*REQUIREMENT*
All of the data must be output without alteration.

*THE INPUT*
>>>>

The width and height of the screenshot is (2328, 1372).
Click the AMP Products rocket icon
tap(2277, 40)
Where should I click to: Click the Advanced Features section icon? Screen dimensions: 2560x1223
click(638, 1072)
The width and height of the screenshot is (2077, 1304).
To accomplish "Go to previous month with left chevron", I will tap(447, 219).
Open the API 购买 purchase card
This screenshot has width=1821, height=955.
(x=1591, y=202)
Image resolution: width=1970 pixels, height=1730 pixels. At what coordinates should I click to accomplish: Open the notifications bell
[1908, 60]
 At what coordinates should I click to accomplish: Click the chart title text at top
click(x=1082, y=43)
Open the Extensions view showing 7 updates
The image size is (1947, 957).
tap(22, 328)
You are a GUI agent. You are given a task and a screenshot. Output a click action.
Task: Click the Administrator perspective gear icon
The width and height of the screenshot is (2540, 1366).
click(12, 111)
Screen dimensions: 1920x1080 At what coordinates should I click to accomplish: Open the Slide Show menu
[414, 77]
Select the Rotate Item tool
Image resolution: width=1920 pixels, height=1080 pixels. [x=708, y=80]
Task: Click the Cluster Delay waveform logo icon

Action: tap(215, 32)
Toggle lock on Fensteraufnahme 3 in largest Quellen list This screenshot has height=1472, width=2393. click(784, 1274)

<<<<

*FINAL ANSWER*
The width and height of the screenshot is (2328, 1372).
Click the AMP Products rocket icon
tap(2277, 40)
Where should I click to: Click the Advanced Features section icon? Screen dimensions: 2560x1223
click(638, 1072)
The width and height of the screenshot is (2077, 1304).
To accomplish "Go to previous month with left chevron", I will tap(447, 219).
Open the API 购买 purchase card
This screenshot has width=1821, height=955.
(x=1591, y=202)
Image resolution: width=1970 pixels, height=1730 pixels. At what coordinates should I click to accomplish: Open the notifications bell
[1908, 60]
 At what coordinates should I click to accomplish: Click the chart title text at top
click(x=1082, y=43)
Open the Extensions view showing 7 updates
The image size is (1947, 957).
tap(22, 328)
You are a GUI agent. You are given a task and a screenshot. Output a click action.
Task: Click the Administrator perspective gear icon
The width and height of the screenshot is (2540, 1366).
click(12, 111)
Screen dimensions: 1920x1080 At what coordinates should I click to accomplish: Open the Slide Show menu
[414, 77]
Select the Rotate Item tool
Image resolution: width=1920 pixels, height=1080 pixels. [x=708, y=80]
Task: Click the Cluster Delay waveform logo icon

Action: tap(215, 32)
Toggle lock on Fensteraufnahme 3 in largest Quellen list This screenshot has height=1472, width=2393. click(784, 1274)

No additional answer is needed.